Vuln Signal uses JavaScript modules, runtime-rendered content, copy/export helpers, and API lookups. CSP should be staged, observed, and tightened carefully.
Staging Checklist
Pages and behaviors a CSP test must cover
Module boot
Open Home, Status, Tools, Search, Detail, Threat Map, Practice Lab, and one tool page. Confirm JavaScript modules load without blocked imports.
API and data fetches
Check live feed endpoints, static search index loading, MITRE lazy data, and tool lookups such as DNS or mail authentication.
Inline and generated content
Review route-rendered cards, JSON-LD, dynamic metadata, generated tool output, modal content, and copied wrapper text.
Copy and download actions
Test clipboard buttons, JSON downloads, CSV downloads, saved workspace exports, and any locally generated Blob output.
Navigation and mobile
Check the top menu, large dropdowns, mobile toggle, keyboard focus, and active states. CSP mistakes can look like broken navigation.
Console and reports
Review browser console violations and any report endpoint output.

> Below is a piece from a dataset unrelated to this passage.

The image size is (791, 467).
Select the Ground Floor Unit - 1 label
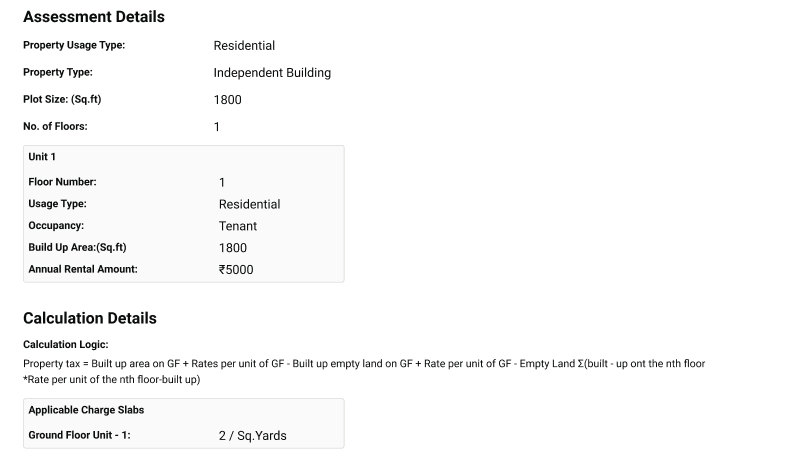click(79, 435)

Separate real policy blocks from browser extension noise before changing headers.
Decision Rules
When CSP is ready to move forward
Ready for enforcement
All core routes render, all tool output actions work, API calls are expected, and violation reports show no project-owned blockers.
Keep in report-only
Any dynamic page breaks, a download or copy workflow fails, a route import is blocked, or reports are too noisy to interpret.
Document exceptions
If a policy needs `unsafe-inline`, external endpoints, or broad script permissions, record why and set a follow-up to narrow it later.